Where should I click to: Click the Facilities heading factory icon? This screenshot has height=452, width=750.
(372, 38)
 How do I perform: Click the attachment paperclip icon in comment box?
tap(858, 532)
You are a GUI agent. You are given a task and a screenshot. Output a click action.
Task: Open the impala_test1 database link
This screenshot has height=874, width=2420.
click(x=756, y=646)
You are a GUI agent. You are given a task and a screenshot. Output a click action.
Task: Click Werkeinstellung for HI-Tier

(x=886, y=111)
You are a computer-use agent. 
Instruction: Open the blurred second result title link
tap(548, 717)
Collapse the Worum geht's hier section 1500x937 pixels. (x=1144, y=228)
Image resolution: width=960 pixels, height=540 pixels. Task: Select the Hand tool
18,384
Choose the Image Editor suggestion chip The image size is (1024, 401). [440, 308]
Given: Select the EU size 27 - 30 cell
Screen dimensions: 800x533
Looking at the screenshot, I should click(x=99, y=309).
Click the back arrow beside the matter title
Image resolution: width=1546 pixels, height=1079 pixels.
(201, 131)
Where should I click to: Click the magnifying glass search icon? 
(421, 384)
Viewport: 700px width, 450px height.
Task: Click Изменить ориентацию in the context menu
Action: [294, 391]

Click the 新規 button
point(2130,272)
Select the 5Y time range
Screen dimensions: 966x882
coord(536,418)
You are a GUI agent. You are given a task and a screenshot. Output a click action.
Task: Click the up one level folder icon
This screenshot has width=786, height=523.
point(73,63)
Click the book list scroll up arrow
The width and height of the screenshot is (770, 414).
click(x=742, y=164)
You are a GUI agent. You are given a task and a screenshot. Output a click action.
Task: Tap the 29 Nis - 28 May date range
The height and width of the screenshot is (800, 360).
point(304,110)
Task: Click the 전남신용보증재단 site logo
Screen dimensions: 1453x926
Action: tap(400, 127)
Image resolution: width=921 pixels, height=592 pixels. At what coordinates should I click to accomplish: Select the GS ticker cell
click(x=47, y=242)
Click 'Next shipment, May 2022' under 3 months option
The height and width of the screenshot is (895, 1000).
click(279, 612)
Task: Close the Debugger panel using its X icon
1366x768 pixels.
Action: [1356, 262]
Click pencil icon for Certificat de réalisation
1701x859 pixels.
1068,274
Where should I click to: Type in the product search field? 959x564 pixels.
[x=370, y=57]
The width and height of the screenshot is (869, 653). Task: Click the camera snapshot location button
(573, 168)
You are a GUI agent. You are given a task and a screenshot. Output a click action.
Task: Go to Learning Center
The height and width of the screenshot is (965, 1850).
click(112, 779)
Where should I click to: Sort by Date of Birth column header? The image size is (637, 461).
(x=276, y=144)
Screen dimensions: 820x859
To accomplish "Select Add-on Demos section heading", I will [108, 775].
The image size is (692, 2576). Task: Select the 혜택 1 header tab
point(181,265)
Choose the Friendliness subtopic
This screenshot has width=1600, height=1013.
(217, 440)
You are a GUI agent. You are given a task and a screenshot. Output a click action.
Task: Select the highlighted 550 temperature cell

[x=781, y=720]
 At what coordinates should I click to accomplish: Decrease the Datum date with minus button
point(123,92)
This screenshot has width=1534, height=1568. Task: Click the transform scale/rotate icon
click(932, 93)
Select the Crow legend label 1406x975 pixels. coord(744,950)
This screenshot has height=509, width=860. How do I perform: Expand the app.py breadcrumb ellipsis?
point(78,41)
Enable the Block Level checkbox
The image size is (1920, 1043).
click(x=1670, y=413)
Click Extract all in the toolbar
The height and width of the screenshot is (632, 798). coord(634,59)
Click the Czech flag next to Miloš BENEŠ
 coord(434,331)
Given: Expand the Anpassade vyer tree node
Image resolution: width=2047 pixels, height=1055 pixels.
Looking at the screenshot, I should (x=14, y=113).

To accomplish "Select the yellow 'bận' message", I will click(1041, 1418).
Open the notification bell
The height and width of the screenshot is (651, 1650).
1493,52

============================================================

PROBLEM TO WORK ON: With "will" as the word to match, copy each line of the records that has it.

SOLUTION TO THE PROBLEM:
To accomplish "Select Add-on Demos section heading", I will [108, 775].
To accomplish "Select the yellow 'bận' message", I will click(1041, 1418).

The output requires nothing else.